- **DETALHES DA TAREFA**:
Reproduza, sem qualquer alteração, o trecho do texto sobre a vulnerabilidade do Haiti a furacões que vai de "Contudo, é importante" até "climáticos na região.", incluindo ambos os extremos.

Como o Haiti é o país mais pobre do Hemisfério Ocidental e fica localizado em um corredor de furacões, muitos estão inclinados a acreditar que as recorrentes crises humanitárias no país são frutos somente da má sorte geográfica e falta de recursos financeiros.
Contudo, é importante observar que a vulnerabilidade a tempestades e furacões do Haiti, e as consequentes crises de deslocamento dentro e fora do país, tem sido significantemente exacerbada pela combinação de discriminação socioeconômica, exploração de ecossistemas frágeis e escolhas políticas do governo.
Políticas de desenvolvimento pobre e desflorestamento tem removido a proteção natural da terra, deixando áreas rurais mais suscetíveis ao deslizamento de terra e zonas urbanas a enchentes e alagamentos. Enquanto isso, a mudança climática tem aumentado a frequência e intensidade dos padrões climáticos na região.
A pobre infraestrutura do Haiti, deficiente saneamento básico e construções frágeis amplificaram mais ainda a crise.

- **MATERIAL FORNECIDO**:
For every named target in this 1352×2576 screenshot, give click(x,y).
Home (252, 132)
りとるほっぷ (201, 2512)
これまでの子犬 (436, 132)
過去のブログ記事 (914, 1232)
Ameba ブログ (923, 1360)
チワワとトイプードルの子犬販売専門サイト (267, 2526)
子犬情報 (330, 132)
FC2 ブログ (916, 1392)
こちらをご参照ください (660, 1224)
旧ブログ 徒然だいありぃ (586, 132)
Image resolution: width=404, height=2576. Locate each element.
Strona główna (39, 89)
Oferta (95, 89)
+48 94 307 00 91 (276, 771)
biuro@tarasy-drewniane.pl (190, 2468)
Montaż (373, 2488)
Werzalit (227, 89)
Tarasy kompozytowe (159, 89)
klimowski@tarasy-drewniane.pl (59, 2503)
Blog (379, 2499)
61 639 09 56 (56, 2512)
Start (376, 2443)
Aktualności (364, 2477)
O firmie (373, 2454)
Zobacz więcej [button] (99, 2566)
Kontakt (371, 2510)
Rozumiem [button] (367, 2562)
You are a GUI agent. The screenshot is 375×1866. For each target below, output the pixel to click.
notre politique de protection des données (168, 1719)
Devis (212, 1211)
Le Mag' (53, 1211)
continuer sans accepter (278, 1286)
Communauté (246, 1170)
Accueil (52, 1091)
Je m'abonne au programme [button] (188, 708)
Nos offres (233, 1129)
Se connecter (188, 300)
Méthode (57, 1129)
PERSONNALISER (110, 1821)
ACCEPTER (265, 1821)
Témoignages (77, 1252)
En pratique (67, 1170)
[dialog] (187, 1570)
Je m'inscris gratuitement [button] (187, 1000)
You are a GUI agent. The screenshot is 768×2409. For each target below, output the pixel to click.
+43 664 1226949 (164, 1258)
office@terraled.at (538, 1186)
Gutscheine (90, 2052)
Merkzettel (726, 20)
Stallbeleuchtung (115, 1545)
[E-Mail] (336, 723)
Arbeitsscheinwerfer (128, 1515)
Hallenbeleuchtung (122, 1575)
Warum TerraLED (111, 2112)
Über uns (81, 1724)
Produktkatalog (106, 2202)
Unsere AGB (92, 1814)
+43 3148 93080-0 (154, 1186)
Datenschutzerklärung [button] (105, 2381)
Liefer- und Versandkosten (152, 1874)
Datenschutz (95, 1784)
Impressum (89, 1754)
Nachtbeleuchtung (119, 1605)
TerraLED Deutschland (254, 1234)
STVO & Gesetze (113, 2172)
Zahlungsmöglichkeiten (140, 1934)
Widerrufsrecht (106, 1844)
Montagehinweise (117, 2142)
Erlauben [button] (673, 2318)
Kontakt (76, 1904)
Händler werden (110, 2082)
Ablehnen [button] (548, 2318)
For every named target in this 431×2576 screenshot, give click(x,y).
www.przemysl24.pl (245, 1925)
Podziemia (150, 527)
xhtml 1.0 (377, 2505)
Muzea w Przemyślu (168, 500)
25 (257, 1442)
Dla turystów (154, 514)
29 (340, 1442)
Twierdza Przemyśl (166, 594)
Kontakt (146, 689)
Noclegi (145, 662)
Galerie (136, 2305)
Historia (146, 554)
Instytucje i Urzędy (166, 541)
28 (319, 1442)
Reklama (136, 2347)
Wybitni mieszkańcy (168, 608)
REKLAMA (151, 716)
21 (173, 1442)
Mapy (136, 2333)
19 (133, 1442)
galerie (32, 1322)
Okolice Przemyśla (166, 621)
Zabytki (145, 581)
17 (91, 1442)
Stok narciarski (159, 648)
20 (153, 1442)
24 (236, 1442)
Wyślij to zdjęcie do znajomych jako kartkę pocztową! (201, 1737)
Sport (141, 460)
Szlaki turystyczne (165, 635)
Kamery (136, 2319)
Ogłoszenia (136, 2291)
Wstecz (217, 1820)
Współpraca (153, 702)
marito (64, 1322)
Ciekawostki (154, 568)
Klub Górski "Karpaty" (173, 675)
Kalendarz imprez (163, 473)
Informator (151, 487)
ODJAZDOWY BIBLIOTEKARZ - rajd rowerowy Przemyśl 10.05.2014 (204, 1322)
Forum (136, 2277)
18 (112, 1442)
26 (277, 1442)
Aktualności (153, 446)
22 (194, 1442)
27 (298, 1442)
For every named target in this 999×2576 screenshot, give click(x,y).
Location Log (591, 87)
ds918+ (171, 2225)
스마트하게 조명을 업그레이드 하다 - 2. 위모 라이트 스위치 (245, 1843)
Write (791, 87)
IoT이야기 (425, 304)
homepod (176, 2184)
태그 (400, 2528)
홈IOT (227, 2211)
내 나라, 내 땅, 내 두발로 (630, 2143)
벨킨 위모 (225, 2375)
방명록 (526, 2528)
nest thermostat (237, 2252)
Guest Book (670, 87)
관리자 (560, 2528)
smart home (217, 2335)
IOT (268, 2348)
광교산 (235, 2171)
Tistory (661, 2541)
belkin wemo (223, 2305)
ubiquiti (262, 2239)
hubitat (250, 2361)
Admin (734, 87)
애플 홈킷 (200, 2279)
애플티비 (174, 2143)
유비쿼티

- **RESULTADO**:
Contudo, é importante observar que a vulnerabilidade a tempestades e furacões do Haiti, e as consequentes crises de deslocamento dentro e fora do país, tem sido significantemente exacerbada pela combinação de discriminação socioeconômica, exploração de ecossistemas frágeis e escolhas políticas do governo.
Políticas de desenvolvimento pobre e desflorestamento tem removido a proteção natural da terra, deixando áreas rurais mais suscetíveis ao deslizamento de terra e zonas urbanas a enchentes e alagamentos. Enquanto isso, a mudança climática tem aumentado a frequência e intensidade dos padrões climáticos na região.